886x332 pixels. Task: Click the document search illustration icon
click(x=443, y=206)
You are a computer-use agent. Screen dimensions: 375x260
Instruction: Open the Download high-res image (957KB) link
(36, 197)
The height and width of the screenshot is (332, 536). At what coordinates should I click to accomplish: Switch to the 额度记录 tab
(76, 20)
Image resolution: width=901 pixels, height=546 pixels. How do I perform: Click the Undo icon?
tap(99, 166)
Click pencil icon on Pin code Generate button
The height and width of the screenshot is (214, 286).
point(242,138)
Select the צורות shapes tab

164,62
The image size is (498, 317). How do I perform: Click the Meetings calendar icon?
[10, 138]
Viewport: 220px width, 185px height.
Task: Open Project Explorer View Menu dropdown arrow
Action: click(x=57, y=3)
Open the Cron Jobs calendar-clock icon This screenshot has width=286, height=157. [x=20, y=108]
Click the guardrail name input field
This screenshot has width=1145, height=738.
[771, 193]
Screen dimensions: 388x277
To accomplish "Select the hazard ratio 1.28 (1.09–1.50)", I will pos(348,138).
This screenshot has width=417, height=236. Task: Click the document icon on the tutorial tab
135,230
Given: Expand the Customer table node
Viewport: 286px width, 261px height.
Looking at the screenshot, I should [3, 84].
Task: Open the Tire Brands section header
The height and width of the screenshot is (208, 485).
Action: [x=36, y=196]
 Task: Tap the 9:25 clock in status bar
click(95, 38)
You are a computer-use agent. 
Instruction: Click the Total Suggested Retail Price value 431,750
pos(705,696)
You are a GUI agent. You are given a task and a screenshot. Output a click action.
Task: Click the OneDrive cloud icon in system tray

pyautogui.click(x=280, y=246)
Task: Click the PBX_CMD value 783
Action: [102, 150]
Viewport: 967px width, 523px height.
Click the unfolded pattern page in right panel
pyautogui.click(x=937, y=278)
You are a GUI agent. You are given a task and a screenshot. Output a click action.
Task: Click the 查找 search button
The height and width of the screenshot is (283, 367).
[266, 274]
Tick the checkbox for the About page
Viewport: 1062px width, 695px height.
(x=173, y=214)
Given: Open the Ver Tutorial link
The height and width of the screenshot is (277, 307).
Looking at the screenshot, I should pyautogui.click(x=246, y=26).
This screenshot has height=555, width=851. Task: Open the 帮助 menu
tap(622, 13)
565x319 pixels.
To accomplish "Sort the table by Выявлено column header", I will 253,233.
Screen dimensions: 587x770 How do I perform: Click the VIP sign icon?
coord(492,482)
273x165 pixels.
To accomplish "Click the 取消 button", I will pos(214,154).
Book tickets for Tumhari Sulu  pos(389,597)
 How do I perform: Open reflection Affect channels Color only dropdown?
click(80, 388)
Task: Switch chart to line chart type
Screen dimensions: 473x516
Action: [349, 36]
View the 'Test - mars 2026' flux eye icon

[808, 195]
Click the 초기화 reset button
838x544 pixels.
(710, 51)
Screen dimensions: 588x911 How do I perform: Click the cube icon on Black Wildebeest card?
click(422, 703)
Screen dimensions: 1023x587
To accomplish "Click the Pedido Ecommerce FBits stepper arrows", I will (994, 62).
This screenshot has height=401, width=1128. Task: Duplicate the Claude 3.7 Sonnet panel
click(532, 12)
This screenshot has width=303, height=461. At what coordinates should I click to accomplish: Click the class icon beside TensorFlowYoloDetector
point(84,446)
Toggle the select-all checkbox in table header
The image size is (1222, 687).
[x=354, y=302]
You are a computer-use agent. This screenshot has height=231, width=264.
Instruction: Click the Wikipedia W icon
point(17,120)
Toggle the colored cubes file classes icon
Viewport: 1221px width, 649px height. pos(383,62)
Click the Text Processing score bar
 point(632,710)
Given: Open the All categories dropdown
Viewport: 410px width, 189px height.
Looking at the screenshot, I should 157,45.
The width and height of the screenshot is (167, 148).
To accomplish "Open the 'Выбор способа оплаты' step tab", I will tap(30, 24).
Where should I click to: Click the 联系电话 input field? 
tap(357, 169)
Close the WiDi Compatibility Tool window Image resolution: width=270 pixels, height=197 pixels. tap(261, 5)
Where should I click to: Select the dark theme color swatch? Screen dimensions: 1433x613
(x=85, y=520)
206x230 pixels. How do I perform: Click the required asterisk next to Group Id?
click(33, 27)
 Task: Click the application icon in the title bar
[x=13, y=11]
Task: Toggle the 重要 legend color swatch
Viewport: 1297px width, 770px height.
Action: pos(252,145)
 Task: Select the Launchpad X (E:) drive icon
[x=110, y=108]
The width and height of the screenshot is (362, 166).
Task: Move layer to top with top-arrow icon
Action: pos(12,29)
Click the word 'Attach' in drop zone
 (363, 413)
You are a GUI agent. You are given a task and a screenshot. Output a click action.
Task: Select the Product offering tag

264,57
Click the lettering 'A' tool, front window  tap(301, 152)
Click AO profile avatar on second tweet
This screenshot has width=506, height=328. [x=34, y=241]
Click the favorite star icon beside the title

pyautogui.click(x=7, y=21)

-----

What you should do =
From the entries above, select each line containing the string "table".

Exercise solution =
Given: Expand the Customer table node
To accomplish "Sort the table by Выявлено column header", I will 253,233.
Toggle the select-all checkbox in table header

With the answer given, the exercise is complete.